I have never got sbh dForce to produce nice looking hair. The hair is too coarse to look right. I am relieved that the only sbh hairs I have are freebies from DAZ. I'd have returned them if I'd paid money for them.
dForce fabric hair/cloth is another thing entirely. On my machine it feels slow and unstable, but the results can be good. I can remember that the concept was in the forum in 2006/7 (maybe) and was impressed to see it working when I returned to DS in 2019. To get it to work a single purpose Finite Element Analysis module has to be created. I have tried to write my own finite element analysis program, and it's.. not easy to implement. I got one working after a fashion, but it was limited & not great, with array handling and optimisation being serious difficulties. The fact dForce works at all indicates an amazing amount has been achieved. As for the speed: I do try to do finite element analysis as part of my job and occasionally attempt large displacement dynamic analyses like those seen in the cloth dForce. The full blown engineering simulations, in comparison, are orders of magnitude slower than dForce cloth in DS, so I am not going to complain.
Regards,
Richard.
... and I cannot export it to iClone or Unreal Engine![angry angry](https://www.daz3d.com/forums/plugins/ckeditor/js/ckeditor/plugins/smiley/images/angry_smile.png)
I'm going to break the chorus of anti-SBH and say I love SBH and think it renders beautifully. If you don't like the shaders included, MMX and ChevyBabe both have SBH shader sets available (and as a bonus, both PAs frequent these forums and are very helpful/kind). Certain SBHs like the HM stuff can be a bit cartoony/unreal, but with MMX/ChevyBabe stuff applied to it, one can get nice photoreal results.
Check out ChevyBabe's High Voltage Hair. It's heavy duty, but produces stunning results. Fair warning though, I don't even bother using this on my laptop, as it alone overwhelms my laptop's VRAM; I only use it on my big render machine, and even then its easy to tip into CPU rendering.
SBH is more hassle than it's worth. Good for very detailed portraits, takes too much time and resources for anything else. Polygonal hairstyles with good texturing can give same levels of satisfactionary results.
It does have it's uses. It's great fur making fur.

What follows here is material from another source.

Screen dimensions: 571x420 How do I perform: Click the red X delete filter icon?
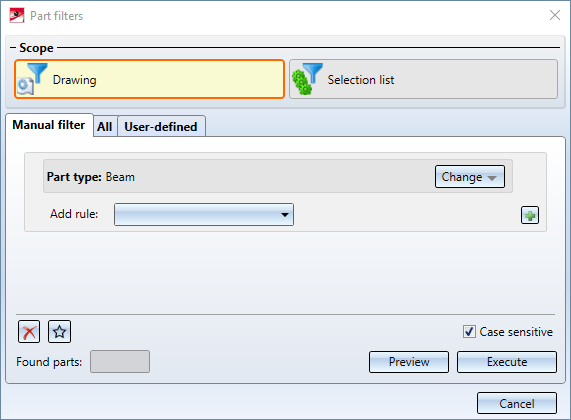pos(29,332)
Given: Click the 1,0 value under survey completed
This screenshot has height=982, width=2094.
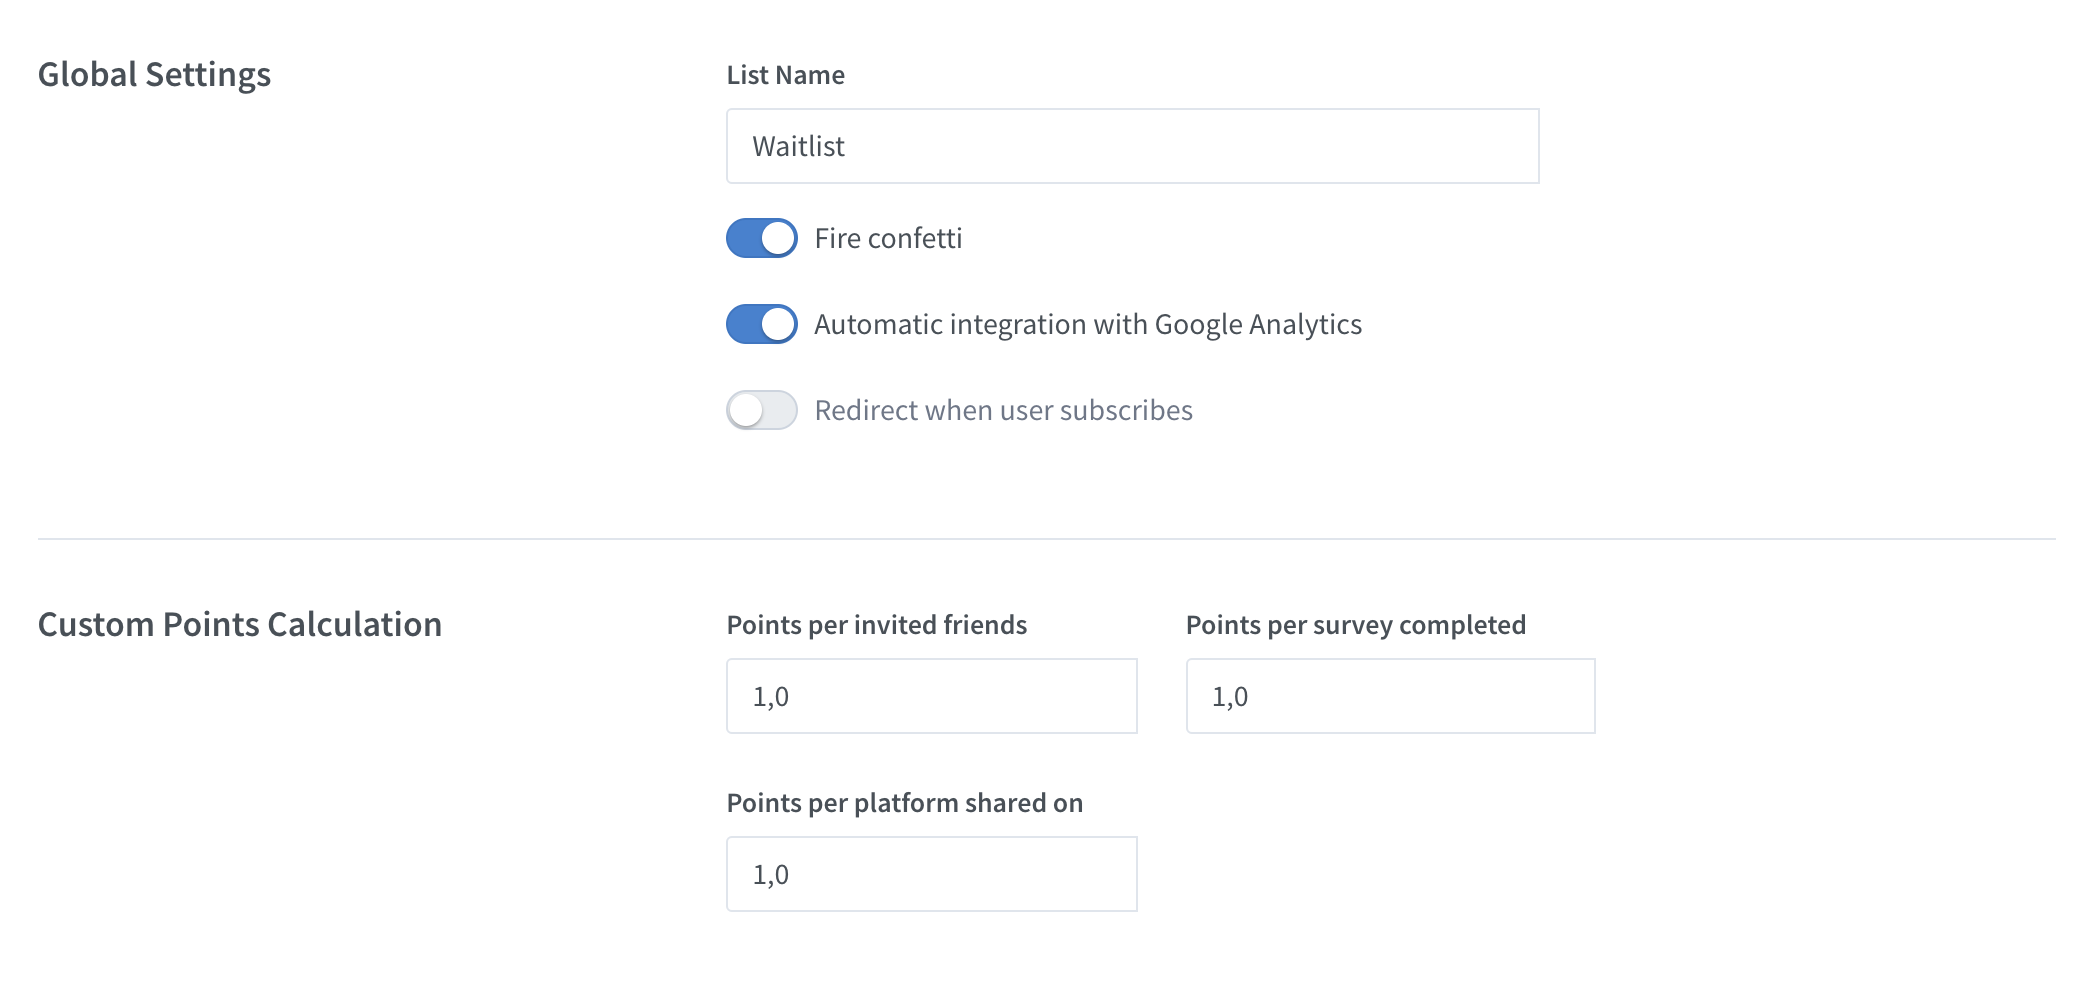Looking at the screenshot, I should click(1230, 696).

My gripe is not with SBH, but with the store readmes. If something is SBH it should always be clearly mentioned in the product description. It's not always the case, though. Often the hair is only mentioned as dForce with no explanation if it's polygonal with dForce physics or SBH.
One time I ended purchasing a short SBH hairstyle because I had a few polygonal dForce styles and it was only described as dForce. It was on a sale, I had a few uses for it, but it should be always rigorously observed to label SBH as SBH and that's not given with every PA.